Lawmakers and experts press for limited transaction pauses and restored surveillance as scams surge

House Committee on Financial Services, Subcommittee on Capital Markets · April 16, 2026

Loading...

AI-Generated Content: All content on this page was generated by AI to highlight key points from the meeting. For complete details and context, we recommend watching the full video. so we can fix them.

Summary

Committee members and witnesses debated narrowly targeted temporary holds, increased data access for regulators, and the need for liability protections so financial firms can act on early warnings from detection tools.

Lawmakers used a House subcommittee hearing on capital markets fraud to probe specific policy fixes: temporary holds for suspicious transactions, expanded information sharing, and restoration of surveillance data.

Several witnesses and members repeatedly endorsed narrowly tailored pause authorities—described in testimony as "speed bumps"—that would give brokers or funds time to ask questions and confirm whether a transaction is fraudulent. "It's a bit of putting that speed bump in place so people can make rational decisions," Brian Smith (FINRA) said.

AARP's Jolene Gunther told members a randomized field study involving about 200 financial institutions found that the most effective intervention to stop money leaving accounts was the ability to pause suspicious transactions and use trusted contacts to verify intent. "That gives both the mutual fund, institutions the ability to ask those suspicious questions," Gunther said.

Professor Andrew Verstien highlighted limitations in enforcement when historical surveillance data are unavailable or reduced. He urged Congress to ensure the SEC has the staff and data needed to investigate suspicious concentrated trades and to restore any cutbacks to the consolidated audit trail.

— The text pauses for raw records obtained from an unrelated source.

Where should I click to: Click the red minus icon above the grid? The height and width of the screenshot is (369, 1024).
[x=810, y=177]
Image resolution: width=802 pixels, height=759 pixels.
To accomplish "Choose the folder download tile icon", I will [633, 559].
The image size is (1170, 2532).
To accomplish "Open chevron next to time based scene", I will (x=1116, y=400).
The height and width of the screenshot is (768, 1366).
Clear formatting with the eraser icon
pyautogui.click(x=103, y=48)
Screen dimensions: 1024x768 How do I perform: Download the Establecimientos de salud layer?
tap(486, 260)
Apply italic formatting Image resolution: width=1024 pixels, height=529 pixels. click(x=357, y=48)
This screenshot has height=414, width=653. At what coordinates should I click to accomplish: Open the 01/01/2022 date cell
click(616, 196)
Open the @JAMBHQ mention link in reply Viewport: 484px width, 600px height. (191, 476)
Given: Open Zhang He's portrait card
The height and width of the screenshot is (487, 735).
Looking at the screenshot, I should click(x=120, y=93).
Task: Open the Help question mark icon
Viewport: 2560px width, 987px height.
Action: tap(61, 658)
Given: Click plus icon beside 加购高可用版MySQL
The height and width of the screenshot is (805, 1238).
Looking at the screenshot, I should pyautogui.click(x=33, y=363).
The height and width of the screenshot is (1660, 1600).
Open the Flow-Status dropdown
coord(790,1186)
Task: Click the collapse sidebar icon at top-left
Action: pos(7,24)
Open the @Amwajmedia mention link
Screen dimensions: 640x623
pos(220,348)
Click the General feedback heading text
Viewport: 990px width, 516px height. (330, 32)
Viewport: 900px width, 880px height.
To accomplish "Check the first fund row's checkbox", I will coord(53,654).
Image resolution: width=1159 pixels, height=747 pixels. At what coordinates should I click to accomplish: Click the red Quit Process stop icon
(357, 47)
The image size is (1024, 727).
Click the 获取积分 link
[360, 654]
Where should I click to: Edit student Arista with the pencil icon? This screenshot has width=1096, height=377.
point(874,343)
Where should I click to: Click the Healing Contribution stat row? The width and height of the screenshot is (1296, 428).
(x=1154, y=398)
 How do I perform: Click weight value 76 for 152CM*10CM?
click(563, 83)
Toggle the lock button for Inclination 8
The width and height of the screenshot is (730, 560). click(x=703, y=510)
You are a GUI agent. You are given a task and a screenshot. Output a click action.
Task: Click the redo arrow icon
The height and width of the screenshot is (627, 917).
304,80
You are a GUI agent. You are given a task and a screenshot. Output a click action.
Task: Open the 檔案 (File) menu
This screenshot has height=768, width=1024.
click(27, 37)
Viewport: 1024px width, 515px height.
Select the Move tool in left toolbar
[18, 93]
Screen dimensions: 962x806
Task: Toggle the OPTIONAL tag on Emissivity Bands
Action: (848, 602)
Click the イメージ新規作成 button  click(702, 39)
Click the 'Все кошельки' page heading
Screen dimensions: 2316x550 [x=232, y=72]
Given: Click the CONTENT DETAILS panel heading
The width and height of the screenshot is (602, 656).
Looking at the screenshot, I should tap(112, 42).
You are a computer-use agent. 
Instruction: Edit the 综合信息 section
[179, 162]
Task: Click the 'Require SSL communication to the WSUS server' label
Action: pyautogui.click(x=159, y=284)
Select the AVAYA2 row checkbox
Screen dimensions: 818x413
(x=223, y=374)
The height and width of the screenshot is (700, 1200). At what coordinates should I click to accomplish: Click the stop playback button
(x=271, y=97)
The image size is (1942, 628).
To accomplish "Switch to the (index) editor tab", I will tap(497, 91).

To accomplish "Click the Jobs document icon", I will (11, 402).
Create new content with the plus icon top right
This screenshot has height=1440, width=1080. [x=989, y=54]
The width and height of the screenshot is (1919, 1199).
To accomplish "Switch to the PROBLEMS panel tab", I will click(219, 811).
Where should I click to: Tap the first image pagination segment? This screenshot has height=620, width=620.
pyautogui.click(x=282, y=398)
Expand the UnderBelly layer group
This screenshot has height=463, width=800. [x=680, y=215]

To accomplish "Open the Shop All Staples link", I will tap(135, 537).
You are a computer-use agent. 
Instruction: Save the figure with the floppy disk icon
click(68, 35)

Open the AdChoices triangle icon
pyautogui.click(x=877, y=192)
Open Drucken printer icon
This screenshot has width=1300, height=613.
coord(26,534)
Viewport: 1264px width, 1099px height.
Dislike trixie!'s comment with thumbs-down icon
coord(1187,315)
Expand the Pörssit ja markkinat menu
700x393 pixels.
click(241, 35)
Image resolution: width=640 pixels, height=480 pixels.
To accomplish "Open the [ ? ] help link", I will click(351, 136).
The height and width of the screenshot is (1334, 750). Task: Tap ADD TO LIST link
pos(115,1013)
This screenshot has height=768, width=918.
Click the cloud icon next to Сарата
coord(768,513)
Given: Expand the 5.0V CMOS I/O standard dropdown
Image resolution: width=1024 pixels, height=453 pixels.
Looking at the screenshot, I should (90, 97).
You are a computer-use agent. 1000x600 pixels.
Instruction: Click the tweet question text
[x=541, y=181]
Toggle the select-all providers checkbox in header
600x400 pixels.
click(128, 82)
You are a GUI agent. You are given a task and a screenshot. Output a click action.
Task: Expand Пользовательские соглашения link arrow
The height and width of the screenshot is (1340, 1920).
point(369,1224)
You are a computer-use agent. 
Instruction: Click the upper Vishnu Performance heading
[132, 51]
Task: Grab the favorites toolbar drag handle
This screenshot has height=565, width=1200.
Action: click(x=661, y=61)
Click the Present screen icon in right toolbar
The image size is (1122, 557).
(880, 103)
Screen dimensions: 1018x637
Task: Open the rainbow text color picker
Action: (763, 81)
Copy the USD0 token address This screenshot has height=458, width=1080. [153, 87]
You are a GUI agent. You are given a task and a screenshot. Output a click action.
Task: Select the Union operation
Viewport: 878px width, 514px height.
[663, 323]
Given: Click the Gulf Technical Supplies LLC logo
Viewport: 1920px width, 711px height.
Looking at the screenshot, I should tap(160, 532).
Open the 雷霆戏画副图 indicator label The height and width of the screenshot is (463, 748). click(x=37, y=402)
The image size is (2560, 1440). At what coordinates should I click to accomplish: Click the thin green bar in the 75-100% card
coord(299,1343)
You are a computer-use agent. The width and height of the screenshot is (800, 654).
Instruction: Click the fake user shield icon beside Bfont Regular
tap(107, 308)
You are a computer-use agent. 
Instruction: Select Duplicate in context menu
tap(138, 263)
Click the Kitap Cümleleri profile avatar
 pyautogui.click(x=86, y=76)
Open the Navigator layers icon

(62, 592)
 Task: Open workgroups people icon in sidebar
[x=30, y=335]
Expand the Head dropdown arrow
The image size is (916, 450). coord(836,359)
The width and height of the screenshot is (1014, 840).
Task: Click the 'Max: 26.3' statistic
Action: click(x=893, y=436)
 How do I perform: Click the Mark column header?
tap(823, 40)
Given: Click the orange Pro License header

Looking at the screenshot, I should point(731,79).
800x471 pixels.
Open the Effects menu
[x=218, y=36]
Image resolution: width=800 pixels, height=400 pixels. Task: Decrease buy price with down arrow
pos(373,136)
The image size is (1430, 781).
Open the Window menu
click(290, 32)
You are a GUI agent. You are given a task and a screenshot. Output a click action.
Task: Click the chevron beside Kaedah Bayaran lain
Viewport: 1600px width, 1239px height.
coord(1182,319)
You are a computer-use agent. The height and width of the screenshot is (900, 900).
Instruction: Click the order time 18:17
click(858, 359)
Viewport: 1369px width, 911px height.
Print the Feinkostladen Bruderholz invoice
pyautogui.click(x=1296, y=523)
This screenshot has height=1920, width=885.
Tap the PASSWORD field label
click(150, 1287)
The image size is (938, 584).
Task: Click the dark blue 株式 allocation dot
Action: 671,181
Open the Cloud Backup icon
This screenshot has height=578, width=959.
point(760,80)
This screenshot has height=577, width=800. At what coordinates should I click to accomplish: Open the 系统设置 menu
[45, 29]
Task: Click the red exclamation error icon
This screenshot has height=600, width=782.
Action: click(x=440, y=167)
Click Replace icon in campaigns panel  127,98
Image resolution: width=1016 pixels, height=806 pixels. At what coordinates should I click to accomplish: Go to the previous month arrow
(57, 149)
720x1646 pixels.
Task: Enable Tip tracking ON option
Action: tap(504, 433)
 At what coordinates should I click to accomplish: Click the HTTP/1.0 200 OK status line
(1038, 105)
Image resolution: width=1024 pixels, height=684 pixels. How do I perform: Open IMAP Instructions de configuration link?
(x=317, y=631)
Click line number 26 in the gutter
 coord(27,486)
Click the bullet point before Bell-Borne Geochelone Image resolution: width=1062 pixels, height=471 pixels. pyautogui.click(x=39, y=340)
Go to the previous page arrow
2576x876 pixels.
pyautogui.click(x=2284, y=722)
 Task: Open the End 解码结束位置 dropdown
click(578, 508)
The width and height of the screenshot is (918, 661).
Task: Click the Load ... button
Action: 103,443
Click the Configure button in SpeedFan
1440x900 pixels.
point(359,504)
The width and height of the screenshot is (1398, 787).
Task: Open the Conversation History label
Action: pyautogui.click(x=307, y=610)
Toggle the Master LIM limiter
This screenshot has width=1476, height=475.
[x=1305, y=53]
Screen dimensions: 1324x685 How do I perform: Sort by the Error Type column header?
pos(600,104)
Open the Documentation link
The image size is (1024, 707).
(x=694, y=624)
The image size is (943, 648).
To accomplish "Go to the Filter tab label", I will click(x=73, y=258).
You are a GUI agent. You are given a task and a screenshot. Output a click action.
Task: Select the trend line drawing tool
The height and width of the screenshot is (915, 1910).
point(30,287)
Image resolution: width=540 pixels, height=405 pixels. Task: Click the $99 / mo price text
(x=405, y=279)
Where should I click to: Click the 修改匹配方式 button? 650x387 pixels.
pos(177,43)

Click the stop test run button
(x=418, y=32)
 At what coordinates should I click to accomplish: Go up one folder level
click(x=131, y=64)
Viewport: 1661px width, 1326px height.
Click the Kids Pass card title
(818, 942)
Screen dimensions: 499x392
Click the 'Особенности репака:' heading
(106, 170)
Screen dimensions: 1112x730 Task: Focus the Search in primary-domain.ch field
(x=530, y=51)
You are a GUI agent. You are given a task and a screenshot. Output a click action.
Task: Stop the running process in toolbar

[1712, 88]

Members discussed several legislative and regulatory vehicles raised during testimony, including HR 2478, proposed FINRA rule 21‑66, and broader bills such as the TRAP Act and Guard Act described by members as proposals to strengthen coordination and tracing capabilities. No bill votes occurred at the hearing; members requested additional written responses and evidence.

The hearing underscored a consensus that detection is improving but the legal and operational framework for safe, proactive intervention is lagging. Several members asked for clearer liability protections so firms can act on validated signals without being second‑guessed.